[Excerpted text]:
◇ ◇ ◇ ◇

What are the Solve and Integrate methods used for the TI-36X?

Thanks

My TI-36X Solar doesn't seem to have solve or integrate functionality. The TI-36Xii's manual says Simpson's Rule for integration, and I don't see anything in the manual about a solver. I don't see anything in the TI-36XPro's manual about the algorithms used by the solver or integrator.

Simpson's rule for integration, you say. That's pretty basic and, unless the user provides the number of subintervals to determine accuracy, I wonder if the 36 is using display format to internally determine the number of subintervals. Then, there's the issue of, in the course of calculating the integral that a sample point results in a math error. How does the 36X compensate for that one? As an obvious example, how would it handle the Bessel integral S(0, 2, 'sin(x)/x')?

I really don't know how the 36XPro integrates, though I'm pretty sure it's not Simpson's Rule. For the 36Xii, the integrator requires the user to input the number of intervals (up to 99). The 36XPro requires no such user input. If I had to guess, I'd say it uses a Gauss-Kronrod like the graphing calcs.

The only 36X I have is the basic 36X. I don't have either of the others so I can't tell you how the integrator handles problem cases. If someone does have either of those machines, I'd love to know what they provide for the integral from 0 to 6.4 of the fractional part of x.

◇ ◇ ◇ ◇

[Data below]:
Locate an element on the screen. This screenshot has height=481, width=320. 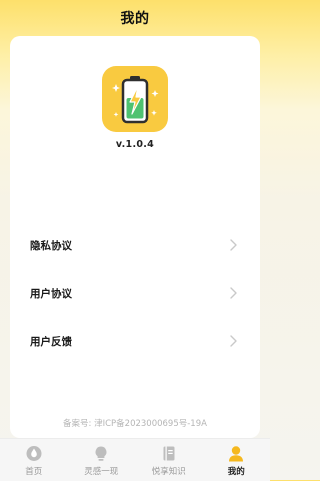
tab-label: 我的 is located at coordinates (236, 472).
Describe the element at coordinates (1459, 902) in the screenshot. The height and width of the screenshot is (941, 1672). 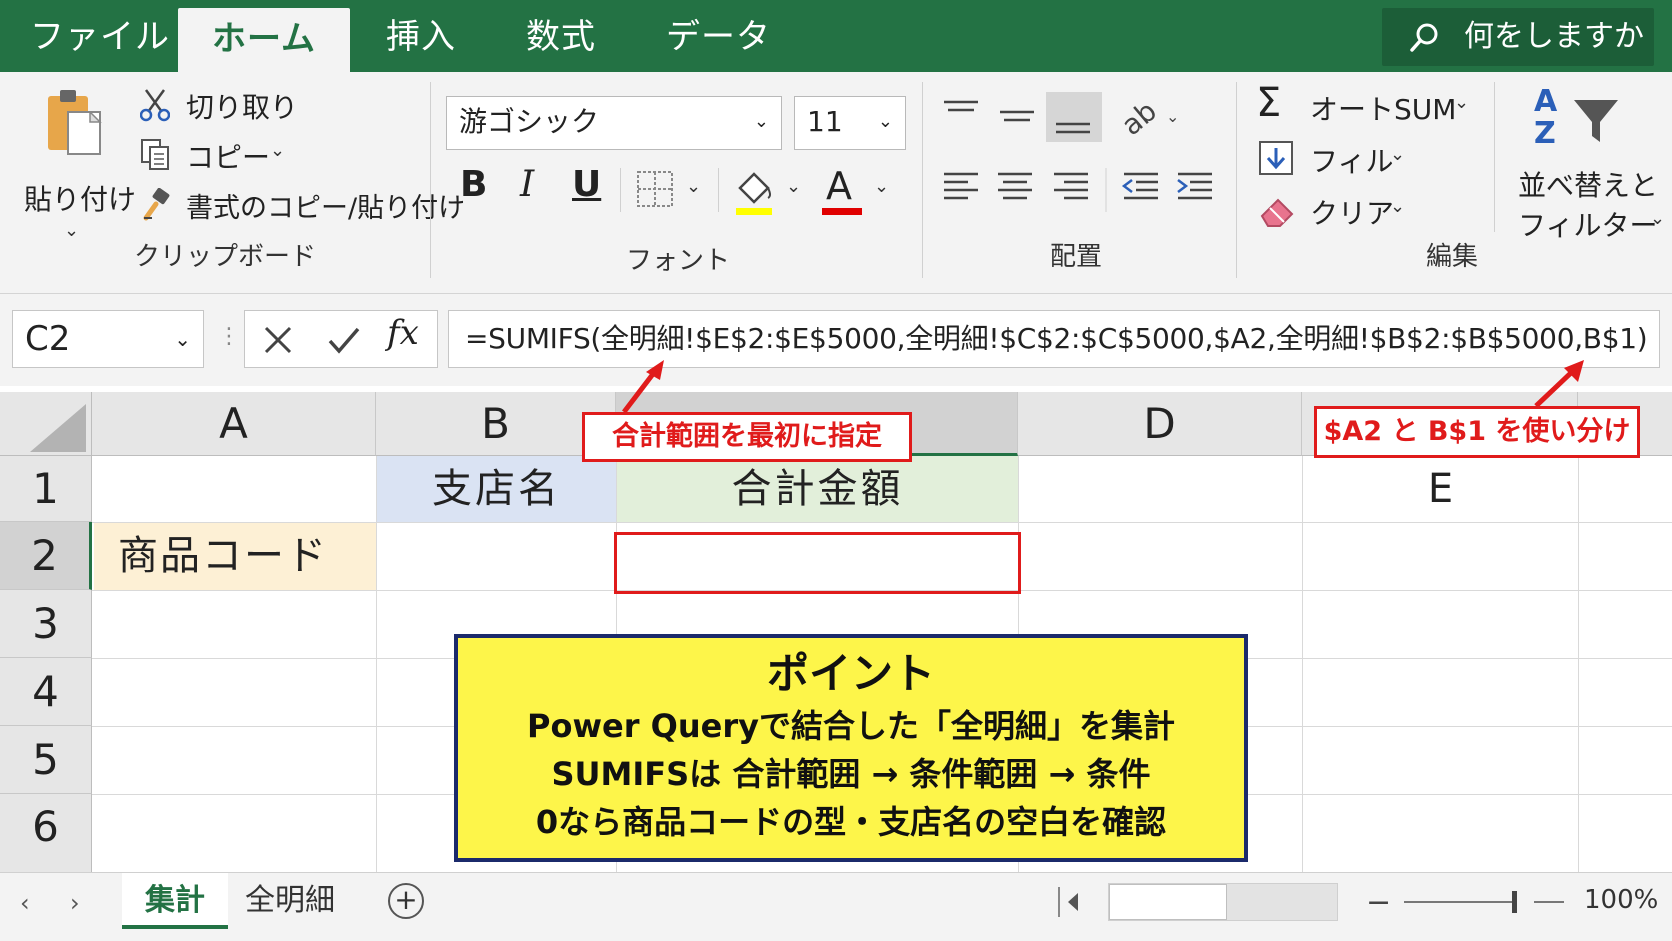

◇ ◇ ◇ ◇

[Directive]:
Translate this sentence from the calculator discussion above into Spanish: "For the 36Xii, the integrator requires the user to input the number of intervals (up to 99)."

[Response to this task]:
En la 36Xii, el integrador requiere que el usuario introduzca el número de intervalos (hasta 99).